Unauthorized users can cause many problems for computer systems.
These users may modify software to cause unwanted events to occur
or to benefit themselves. The unauthorized users may also access
private or classified data, or copy proprietary software. While
doing all this, they can seriously impact all computer-based
operations when their use of computer resources causes
deterioration of response times or denial of service for legitimate
users. Such unauthorized access can be accomplished in a number of
ways, for example, the user can claim to be someone else, the user
can divert the access path to another computer system, or the user
accesses the system before a legitimate user logs off the
system.
[0007] In addition, access can be gained by persons who observe a
legitimate logon session within an open communication network and
later masquerade as that legitimate user by using the information
seen during the observation. Simple, user-selected and often
personally related passwords can be "guessed" by intruders or
programs written by the intruders. Legitimate sessions may be
recorded from the communication network for later playback or an
intruder may "piggyback" a legitimate session by using the system
before the user has logged out. To guard against external attacks,
computers and computing systems must have internal mechanisms that
intercept unauthorized attempts to access the computers and
resources in a computing system.
[0008] Computer security techniques have been developed to protect
single computers and network-linked computer systems from
accidental or intentional harm, which can result in destruction of
computer hardware and software, physical loss of data, deception of
computer users and the deliberate invasion of databases by
unauthorized individuals. Computers and the information contained
therein are considered confidential systems because their use is
typically restricted to a limited number of users. As mentioned,
confidentiality and the possession of information can be violated
by shoulder surfing, or observing another user's computer screen;
tricking authorized users into revealing confidential information;
wiretapping, or listening in on or recording electronic
communications; and stealing computers or information. A variety of
simple techniques currently exist to prevent computer crime. For
example, destroying printed information, protecting computer
screens from observation, keeping printed information and computers
in locked cabinets, and clearing desktops of sensitive documents
prevent access to confidential information. Although these basic
procedures can insure some minimum level of security, more
sophisticated methods are also necessary to prevent computer
crimes.
[0009] One technique to protect confidentiality is encryption.
Information can be scrambled and unscrambled using mathematical
equations and a secret code called a key. Two keys are usually
employed, one to encode and the other to decode the information.
The key that encodes the data, called the public key may be
possessed by several senders.
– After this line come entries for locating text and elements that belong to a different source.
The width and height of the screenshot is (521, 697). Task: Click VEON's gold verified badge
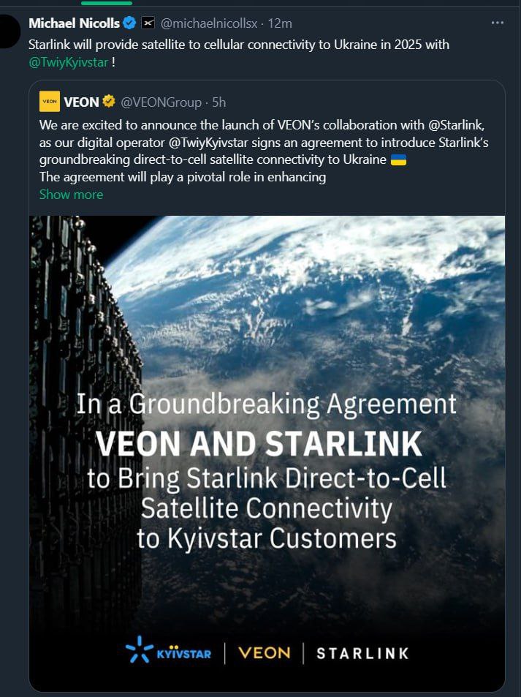point(108,102)
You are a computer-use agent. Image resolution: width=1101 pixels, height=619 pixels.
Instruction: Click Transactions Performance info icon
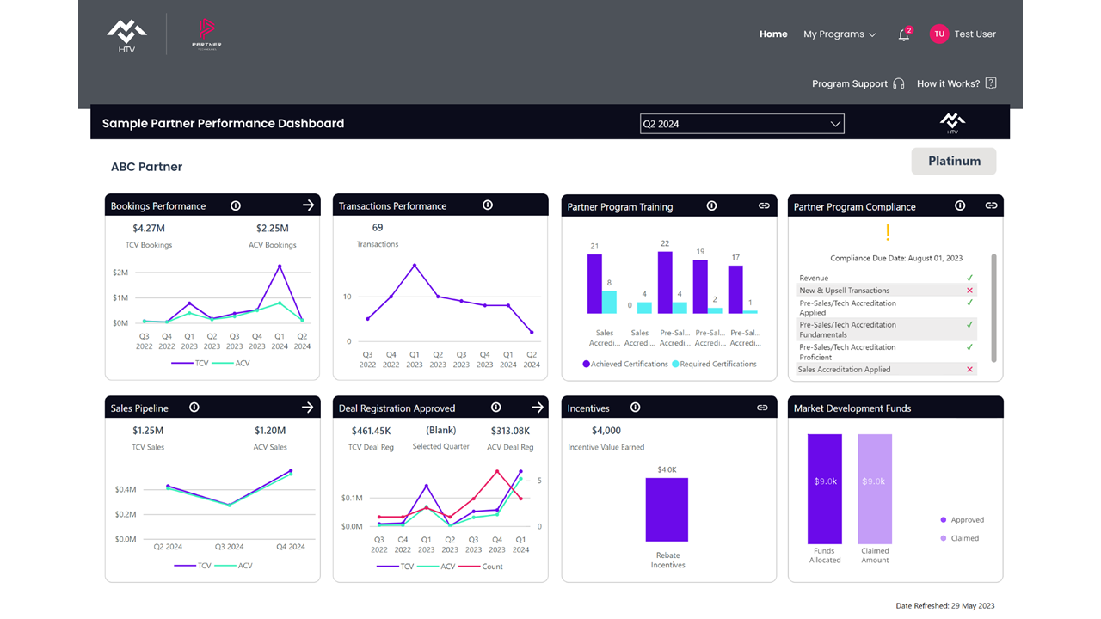click(488, 205)
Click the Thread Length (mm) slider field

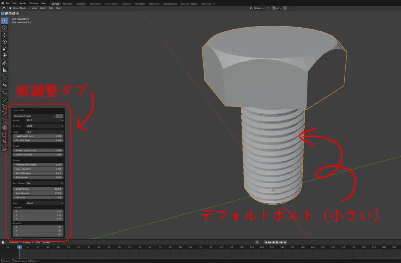point(38,165)
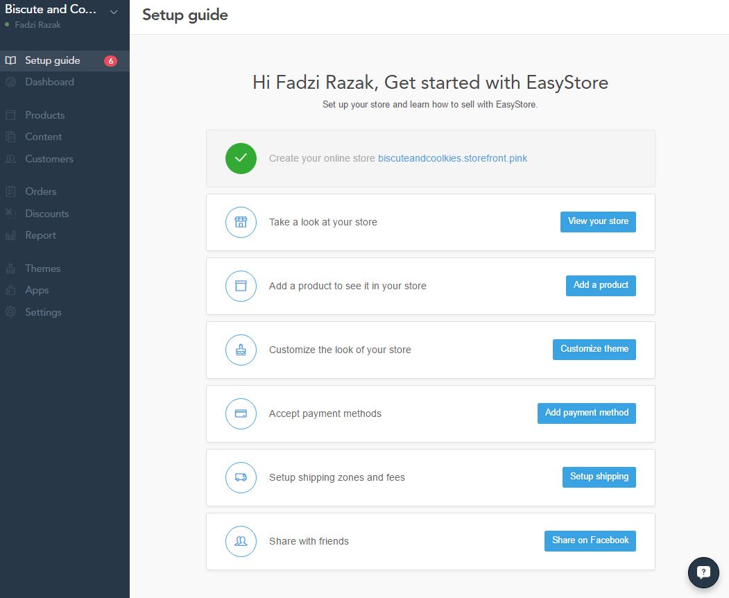Screen dimensions: 729x598
Task: Open the biscuteandcoolkies.storefront.pink link
Action: tap(452, 159)
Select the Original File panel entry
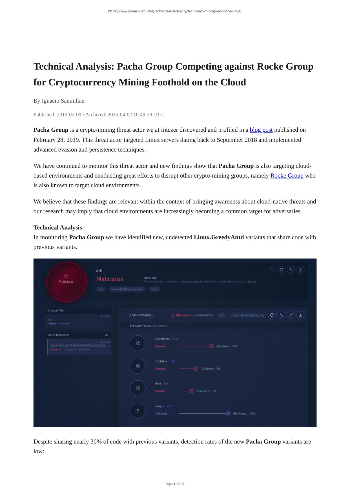Viewport: 350px width, 495px height. (78, 321)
The key that decodes the data, called
the private key is possessed by only one receiver. The keys are
modified periodically, further hampering unauthorized access and
making the encrypted information difficult to decode or forge.
[0010] Another technique to prevent computer crime is to limit
access of computer resources to approved users. In order to
implement a security policy controlling the exchange of information
through a personal computer or throughout a computing system, some
mechanism has to exist for uniquely identifying each user of the
network system. Only in this manner can there be a determination
and control of the access rights of each system user. This process
of identifying and verifying a "principal" (e.g., a user) on the
network is known as "authentication." Access-control software
verifies computer users and limits their privileges to view and
alter files. Records can be made of the files accessed, thereby
making users accountable for their actions. Military organizations
give access rights to classified, confidential, secret, or
top-secret information according to the corresponding security
clearance level of the user.
[0011] The use of passwords to authenticate users is the most
prevalent means of controlling access currently in use. In many
cases, the users select their own passwords or continue to use the
group password. Studies have shown that most users select passwords
that are easy to remember, generally personal in nature and seldom
change them. Under these circumstances, passwords are easy to guess
either by a motivated individual or a simple program using a random
word generation technique. Some systems may use an authentication
means such as requesting the user to supply a sequence of names,
etc. in conjunction with a password. This makes entry more
difficult but is still vulnerable if the logon procedure is
observed and the response identified or the expected response is
easy to guess.
[0012] It is desirable to provide an automated system that has a
central control unit that can monitor and record the operational
history of devices on that system. It is another desire to have a
means to that can control the transmission of messages across this
system and can control access to any device on the system. It is
also desirable for the system to be able to terminate unauthorized
message transmissions and to record message transmissions and
transmission attempts.
SUMMARY OF THE INVENTION
[0013] It is an objective of the present invention to provide a
method to monitor and record the operation of devices in a network
environment such as a physical facility.
[0014] It is a second objective of the present invention to provide
a method that can control the transmission of messages on the
network that monitors and records the status of devices on the
network.
[0015] It is a third objective of the present invention to provide
a method that can control the access to devices on a network that
monitors and records the status of devices on the network.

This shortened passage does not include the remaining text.